In fact, we see this type of play on “high” and “low” art when Balloon Dog (Magenta) was put on display in 2008 in the Château de Versailles in France, a stark contrast to the elaborate Baroque architecture and traditional modes of art from the past. Although the Baroque period was itself quite rich in ornament and gilded grandeur, maybe something the Baroque past and Balloon Dog present have in common?

It also points us to the inherent symbolism in Koons’ work if any at all. While we know the large Balloon Dog represents something that takes us back to a time of childhood and celebration, it may even symbolize a sense of innocence, however, with the way it has been constructed, and to the size, it could also symbolize the critique of mass culture and commoditization.

Koons has been reported to state he does not intend any other meanings in his works other than it just being what you see. He said, “A viewer might at first see irony in my work…but I see none at all. Irony causes too much critical contemplation”. For Jeff Koons’ Balloon Dog, the artist is widely quoted in his explanation of why he possibly constructed these, saying:

Since the Celebration Series Koons have continued making his Pop-Cultural sculptures, for example, his Play-Doh (1994 to 2004), Hulk (Organ) (2004 to 2014), and the more recent Seated Ballerina (2017) as part of his Antiquity Series, among many others. The artist has worked with and inspired many other pop icons like singers Lady Gaga and Jay Z and other visual artists like the British Damien Hirst, from the Young British Artists group.

He has become like the embodiment of celebration among the celebrities but has done well for himself having been given achievements, for example, in 2008 the School of the Art Institute in Chicago awarded him with an honorary doctorate. In 2002 he became the Chevalier of the French Legion of Honor and in 2007 the Officier.

He has also received numerous awards, namely, the BZ Cultural Award (2000) and Skowhegan Medal for Sculpture (2001) in Berlin, the Wollaston Award (2008) from the Royal Academy of Arts, London, the U.S. State Department’s Medal of Arts (2013), the Golden Plate Award of the American Academy of Achievement (2014), and during 2017 he was awarded for Outstanding Contribution to Visual Culture as part of the annual Honorary Membership Award through the Edgar Wind Society.

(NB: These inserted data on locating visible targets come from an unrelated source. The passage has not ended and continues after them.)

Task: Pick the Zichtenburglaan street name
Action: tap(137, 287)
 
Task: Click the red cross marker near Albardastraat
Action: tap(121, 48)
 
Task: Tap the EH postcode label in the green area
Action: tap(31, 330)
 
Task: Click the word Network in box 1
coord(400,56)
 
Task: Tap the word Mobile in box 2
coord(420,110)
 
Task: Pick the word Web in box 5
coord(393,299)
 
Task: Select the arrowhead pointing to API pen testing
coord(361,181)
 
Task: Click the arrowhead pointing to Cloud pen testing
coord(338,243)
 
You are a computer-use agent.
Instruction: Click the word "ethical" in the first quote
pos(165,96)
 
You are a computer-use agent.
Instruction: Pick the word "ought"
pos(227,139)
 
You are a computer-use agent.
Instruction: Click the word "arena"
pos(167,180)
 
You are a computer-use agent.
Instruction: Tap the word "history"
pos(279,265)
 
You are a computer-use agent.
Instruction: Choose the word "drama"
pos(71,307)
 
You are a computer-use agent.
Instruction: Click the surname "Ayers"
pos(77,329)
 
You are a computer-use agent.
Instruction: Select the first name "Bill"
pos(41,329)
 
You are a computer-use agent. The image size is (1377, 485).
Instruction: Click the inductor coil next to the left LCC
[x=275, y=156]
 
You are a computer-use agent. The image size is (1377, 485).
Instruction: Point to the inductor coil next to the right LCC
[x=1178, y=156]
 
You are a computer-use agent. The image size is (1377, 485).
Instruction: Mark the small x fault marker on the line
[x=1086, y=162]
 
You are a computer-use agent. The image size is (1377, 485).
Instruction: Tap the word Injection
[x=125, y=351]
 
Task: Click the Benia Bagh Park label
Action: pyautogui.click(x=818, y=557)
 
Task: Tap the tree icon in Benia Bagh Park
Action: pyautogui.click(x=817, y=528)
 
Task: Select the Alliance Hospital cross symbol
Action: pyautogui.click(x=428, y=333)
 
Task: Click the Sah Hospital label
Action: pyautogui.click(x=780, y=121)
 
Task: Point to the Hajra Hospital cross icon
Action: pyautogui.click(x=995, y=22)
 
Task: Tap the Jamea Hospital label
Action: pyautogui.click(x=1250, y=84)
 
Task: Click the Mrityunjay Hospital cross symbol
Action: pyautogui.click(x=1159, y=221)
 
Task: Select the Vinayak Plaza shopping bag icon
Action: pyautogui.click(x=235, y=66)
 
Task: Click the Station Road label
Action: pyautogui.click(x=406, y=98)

Formal Analysis: A Brief Compositional Overview

The Balloon Dog sculpture comes in five different colors, or versions, namely, Blue, Magenta, Orange, Red, and Yellow. It seemingly reflects the act of how we would be able to pick and choose our own colors if these were real balloon animals blown up by a clown at a birthday party. Below we take a closer look at Jeff Koons’ Balloon Dog sculptures and just what they are made of and what they possibly stand for if anything.

Each Jeff Koons Balloon Dog appears identical, sporting its bright colors. When we look at each one it resembles a perfect, albeit giant size, balloon dog. It stands on all four legs looking ahead as if it is going to playfully run or jump any minute.

If we look at the Balloon Dog, all of them, we almost want to touch it and feel its apparent softness, but if we move closer, we are not only met with its larger-than-life size and luminosity but we are met with a hard, reflective surface.

Each Jeff Koons Balloon Dog measures around 307.3 x 363.2 x 114.3 centimeters (around 10 feet) and it weighs around a ton – as we previously mentioned, it is a life-size dog. All five dogs are made, or shall we say engineered, from mirror-polished stainless steel, which is then given a translucent coat of colored paint, namely, Blue, Magenta, Yellow, Red, and Orange. The mirror-polished surface on the stainless steel, including the paint, gives the Balloon Dog that balloon-like reflective surface.